Les défenseurs de l’ALECA considèrent qu’il constitue un instrument d’intégration de l’économie tunisienne dans le marché intérieur de l’UE, en harmonisant progressivement les réglementations de l’environnement commercial, économique et juridique, en réduisant les obstacles tarifaires et non- tarifaires et en améliorant les conditions d’accès des produits et services aux marchés respectifs. Ils voient dans l’ALECA une opportunité en tant qu’accélérateur des réformes.
D’un autre côté, les détracteurs de l’accord voient en lui une menace économique, à cause d’une symétrie du pouvoir de négociations, une absence de stratégie nationale pour assurer la compétitivité des entreprises tunisiennes et le défaut d’une véritable volonté à impliquer les acteurs économiques dans le débat. L’absence d’évaluation profonde des résultats de l’Accord d’Association de 1995 constitue aussi une question de fond.
Débattant cette situation et des perspectives de l’ALECA, Michaela Dodini a annoncé que l’ALECA constitue un dossier politique et économique complexe qui a suscité nombre de polémiques , vu qu’il y a ceux qui sont optimistes par rapport à la capacité de la Tunisie de profiter de cette opportunité d’ouverture sur les marchés européens et ceux qui sont pessimistes parce que le pays passe par une situation difficile.
Face à cette polémique, l’UE a toujours rassuré de faire de son mieux pour soutenir la Tunisie et appuyer les efforts déployés. Sachant qu’un nouveau appui financier d’une valeur de 500 millions d’euros a été récemment signé entre les deux parties.
L’ALECA offre plusieurs opportunités à la Tunisie et en même temps à l’Europe. D’ailleurs, les négociations de cet accord ont déjà une motivation politique visant à intensifier et renfoncer les relations (politique, économique, sécuritaire…), rapprocher les deux parties pour booster le commerce, les services et les investissements. Il s’agit d’un instrument parmi d’autres.
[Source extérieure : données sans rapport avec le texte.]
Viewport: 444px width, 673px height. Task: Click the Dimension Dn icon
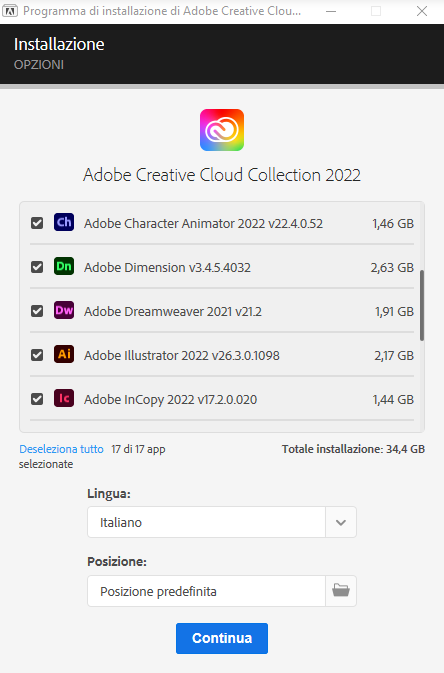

Mme Dodini a affirmé que depuis 22 ans, la Tunisie et l’UE avaient l’habitude de négocier seulement les droits de douane. Ce qui a poussé, côté européen, à rectifier et mettre à jour l’Accord d’Associations de 1995 tout en incluant les domaines de services, l’agriculture et les investissements parce que la Tunisie mérite, selon ses dires, d’avoir un meilleur accès aux marchés européens.
D’autre part, la Tunisie est en train de mettre en place plusieurs réformes depuis la révolution. Pour accélérer ce processus de réformes, parmi les 11 chapitres de l’ALECA existe un chapitre portant sur ces réformes.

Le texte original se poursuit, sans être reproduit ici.